Mais de 200 policiais participaram da operação. (Foto: Divulgação/Polícia Civil)
Muitos dos alvos da “Operação Tellure”, deflagrada no litoral do Paraná contra o tráfico de drogas, já estavam presos e comandavam os crimes de dentro da cadeia, delegando atividades para os próprios familiares. Segundo o delegado Rogério Martins de Castro, que participou da ação, os detentos passavam o comando para irmãos, esposas e até as mães, o que justifica o grande número de mulheres detidas.
Após oito meses de investigação, 200 policiais saíram às ruas nesta quarta-feira (6) para cumprir 51 mandados de prisão e 44 de busca e apreensão. “No fim de outubro do ano passado, o litoral enfrentava uma escalada criminosa referente ao tráfico e delitos que decorrem dele, como homicídio, furtos e roubos. Nos trabalhos realizados não só em Paranaguá, mas em outros municípios, nós verificamos que não estávamos tendo os resultados esperados. Por isso, decidimos nos unir à Polícia Militar e às unidades da Polícia Civil e fazer outro tipo de abordagem, que resultou na operação deflagrada hoje”, explicou o delegado.

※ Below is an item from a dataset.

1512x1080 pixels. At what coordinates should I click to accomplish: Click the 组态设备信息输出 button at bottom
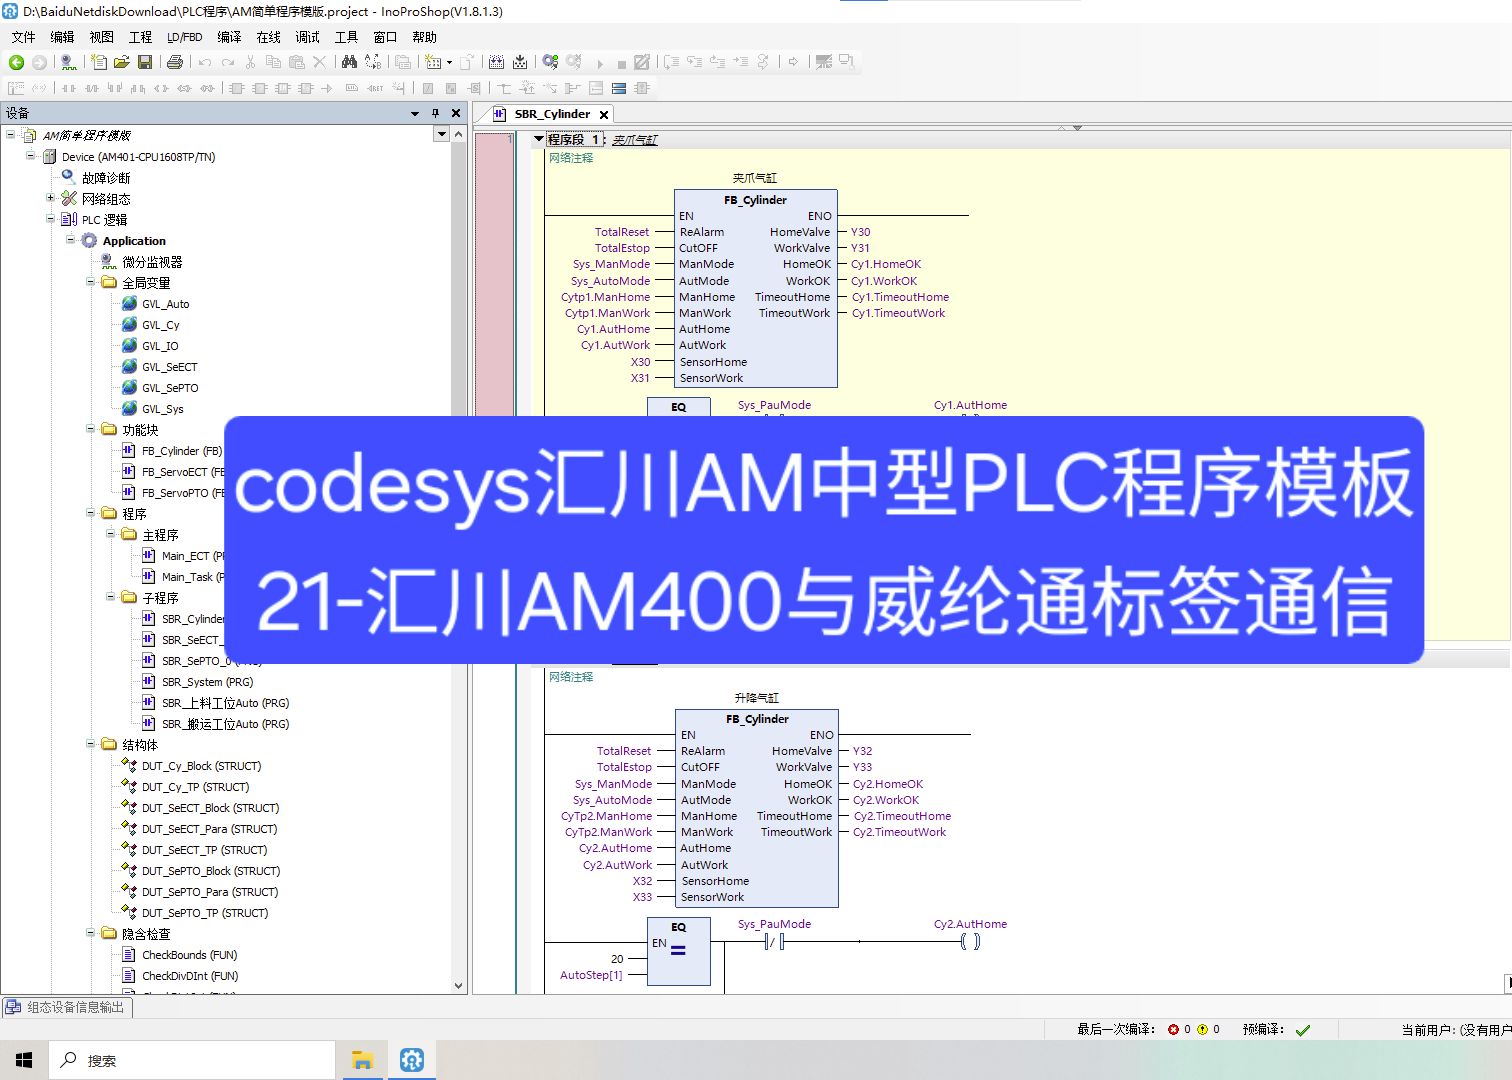tap(68, 1007)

Mais de 10 quadrilhas que agiam no litoral do Paraná foram desarticuladas pelos policiais nesta quarta-feira. “As interceptações feitas por nós, com autorização da Justiça, revelam uma série de crimes atribuídos a esses grupos. Descobrimos, ao longo das investigações, que aqueles que estavam presos passavam o comando do tráfico para familiares, não só para irmãos, como para esposas e até mães… Algumas pessoas ainda estão foragidas e agora nós vamos trabalhar para localizá-las e prendê-las”.
O nome da operação é derivado do latim “tellur” que significa terra, em uma referência à cidade de Paranaguá. Além do tráfico de drogas, há indícios de que as organizações criminosas tenham envolvimento em outros delitos, como contrabando de cigarros, de armas e até assassinatos nos municípios do litoral.
Confronto
Um homem que era procurado pela operação foi morto ao reagir a uma abordagem policial em Pontal do Paraná. Segundo a polícia, o jovem de 22 anos, morador no balneário Ipanema, portava um revólver e, ao atirar contra uma equipe da PM, foi baleado e morreu no local.